A l’issue la rencontre, ponctuée par une conférence de presse, le ministre des Affaires étrangères a remercié les organisateurs du choix du Mali pour abriter les travaux qui auront été un franc succès.
Le ministre Diop a aussi apprécié à sa juste valeur les conclusions pertinentes et les recommandations, à différente échelle, auxquelles sont parvenus par les participants et lesquelles vont désormais inciter à aller aux actions.
En tout cas, de la conviction du chef de la diplomatie malienne, ce colloque n’est pas un forum de plus.

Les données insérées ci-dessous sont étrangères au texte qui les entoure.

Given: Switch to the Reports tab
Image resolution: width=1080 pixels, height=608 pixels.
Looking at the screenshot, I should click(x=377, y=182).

Il est, selon lui, le début d’un processus d’action pour sauver les vies humaines et l’avenir des Etats concernés.
D’où, la volonté de la Mission de l’Union africaine pour le Mali et le Sahel (MISAHEL), le GS Sahel, le Centre africain d’étude et de recherche sur le terrorisme (CAERT) de poursuivre le débat dans certains autres pays de l’espace saharo-sahélien, avec comme objectif la mobilisation de tous contre la radicalisation et l’extrémisme violent, la prise de conscience que ce combat est un combat de la société dans son ensemble; c’est-à-dire les acteurs étatiques et non étatiques sans oublier les organisations régionales ou internationales implantées dans cette région.